Космический корабль воплощал строгую изысканность и хладный, скупой расчет. В переходах, покрытых льдом и молочно-белым инеем, царил аммиачный мороз, бушевали снежные вихри. Малейшая искра из могучего очага, пылающего в космосе, малейшее дыхание огня, способное просочиться сквозь жесткий корпус, встретили бы концентрированную зиму, точно здесь притаились все самые лютые февральские морозы.
В арктической тишине прозвучал голос аудиотермометра:
— Температура восемьсот градусов!
«Падаем, — подумал командир, — падаем, подобно снежинке, в жаркое лоно июня, знойного июля, в душное пекло августа…»
— Тысяча двести градусов Цельсия.
Под снегом стонали моторы: охлаждающие жидкости со скоростью пятнадцать тысяч километров в час струились по белым змеям трубопроводов.
— Тысяча шестьсот градусов Цельсия. Полдень.
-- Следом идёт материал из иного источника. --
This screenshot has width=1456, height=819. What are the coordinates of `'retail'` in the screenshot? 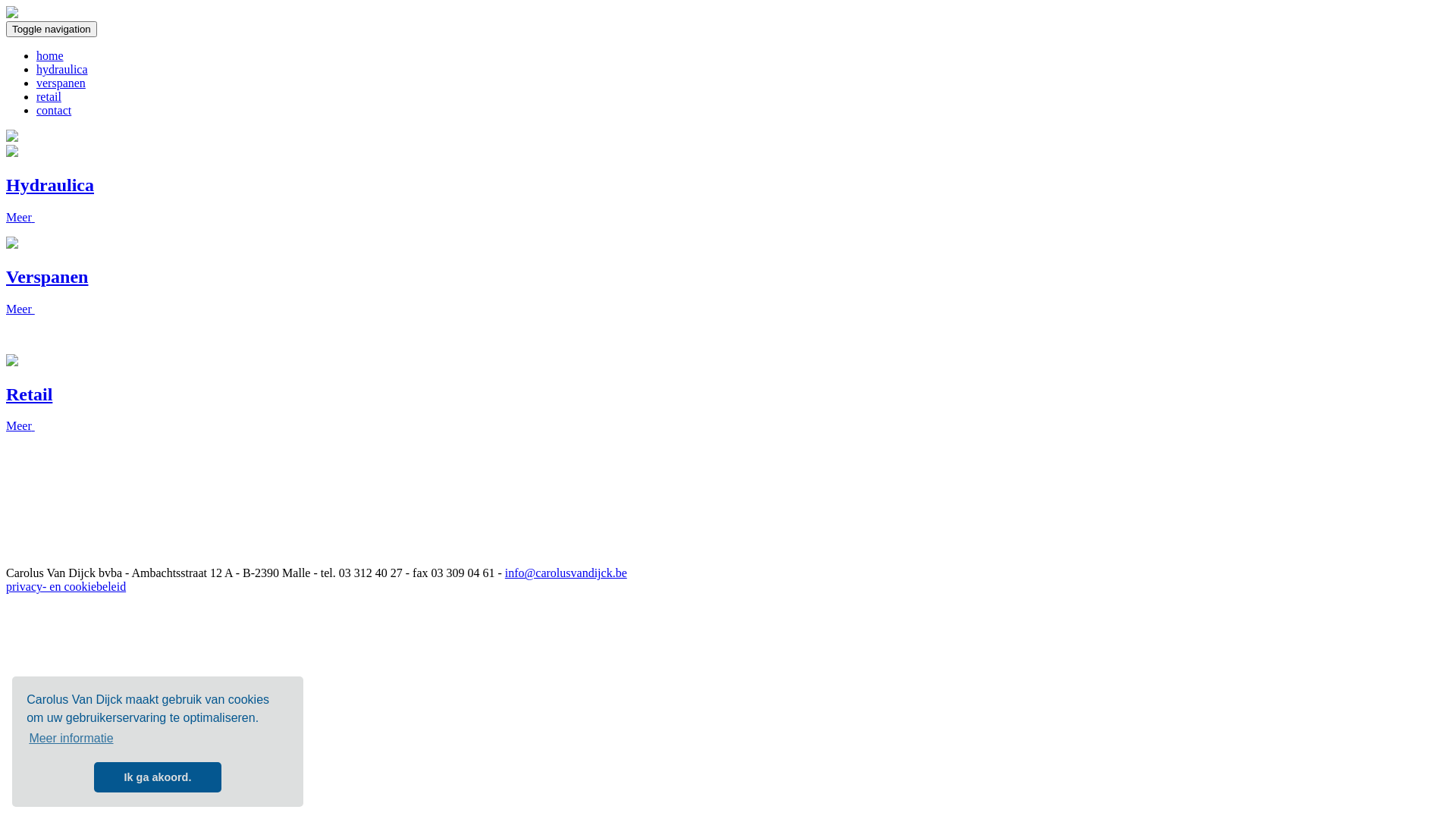 It's located at (49, 96).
Лето. Июль.
— Две тысячи градусов!
И вот командир корабля спокойно (за этим спокойствием — миллионы километров пути) сказал долгожданное:
— Сейчас коснемся Солнца.
Глаза членов команды сверкнули, как расплавленное золото.
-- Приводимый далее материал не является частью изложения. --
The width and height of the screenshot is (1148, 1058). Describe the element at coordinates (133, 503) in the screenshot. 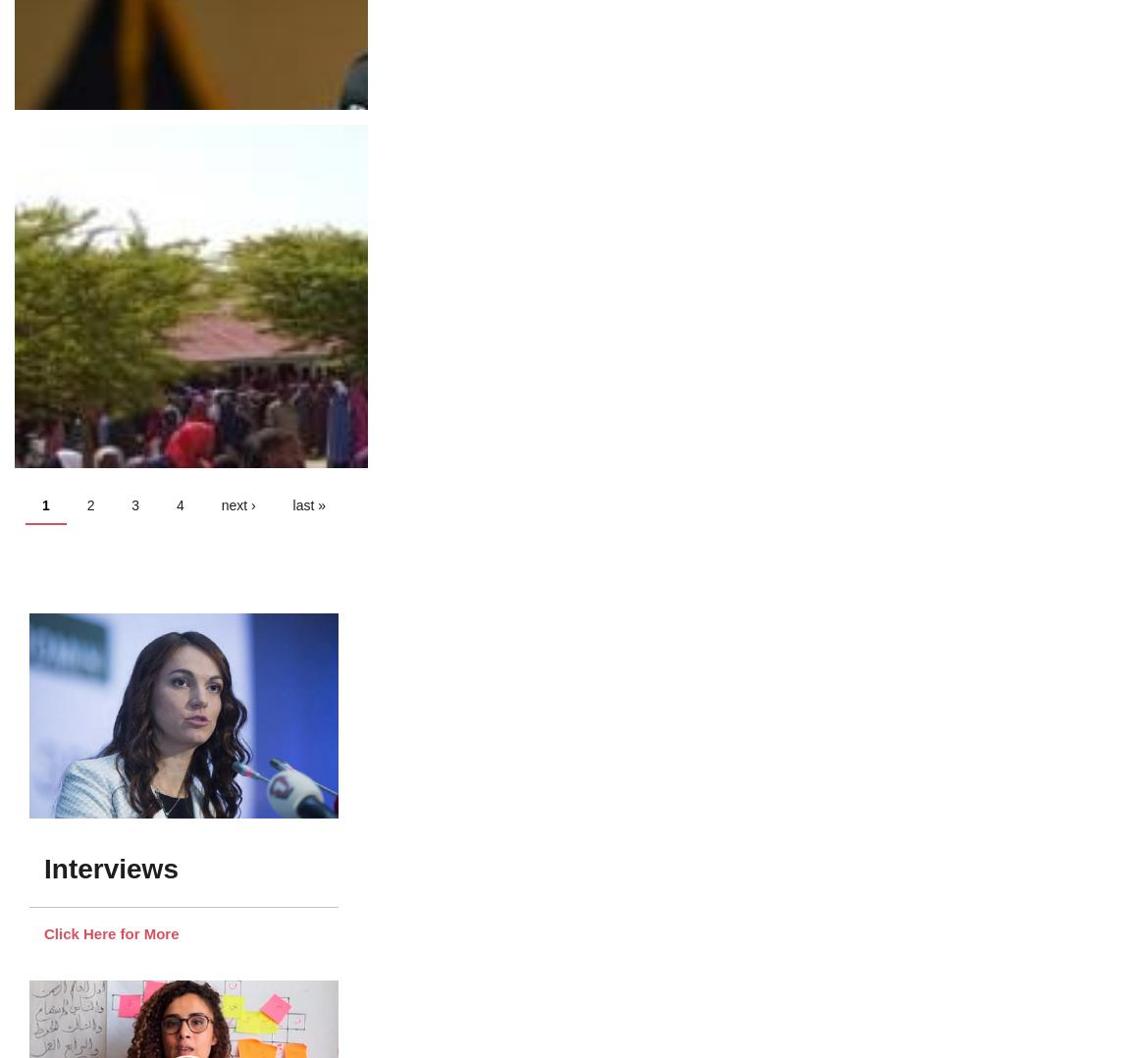

I see `'3'` at that location.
— Две тысячи восемьсот градусов!
Странно, что неживой металлический голос механического термометра может звучать так взволнованно!
— Который час? — спросил кто — то, и все невольно улыбнулись.
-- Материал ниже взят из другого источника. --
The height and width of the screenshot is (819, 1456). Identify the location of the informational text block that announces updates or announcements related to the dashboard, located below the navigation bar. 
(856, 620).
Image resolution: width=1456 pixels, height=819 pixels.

Ибо здесь существовало лишь Солнце и еще раз Солнце.
Солнце было горизонтом и всеми странами света. Оно сжигало минуты и секунды, песочные часы и будильники; в нем сгорало время и вечность. Оно жгло веки и клеточную влагу в темном мире за веками, сетчатку и мозг; оно выжигало сон и сладостные воспоминания о сне и прохладных сумерках.
— Смотрите!
— Командир!
Бреттон, первый штурман, рухнул на ледяной пол. Защитный костюм свистел в поврежденном месте; белым цветком расцвело облачко замерзшего пара — тепло человека, его кислород, его жизнь.
— Живей!
Пластмассовое окошко в шлеме Бреттона уже затянулось изнутри бельмом хрупких молочных кристаллов. Товарищи нагнулись над телом.
— Брак в скафандре, командир. Он мертв.
— Замерз.
Они перевели взгляд на термометр, который показывал течение зимы в заснеженных отсеках. Четыреста градусов ниже нуля. Командир смотрел на замороженную статую; по ней стремительно разбегались искрящиеся кристаллики льда. «Какая злая ирония судьбы, — думал он, — человек спасается от огня и гибнет от мороза…»
Он отвернулся.
— Некогда. Времени нет. Пусть лежит. — Как тяжело поворачивается язык… — Температура? Стрелки подскочили еще на тысячу шестьсот градусов.
— Смотрите! Командир, смотрите!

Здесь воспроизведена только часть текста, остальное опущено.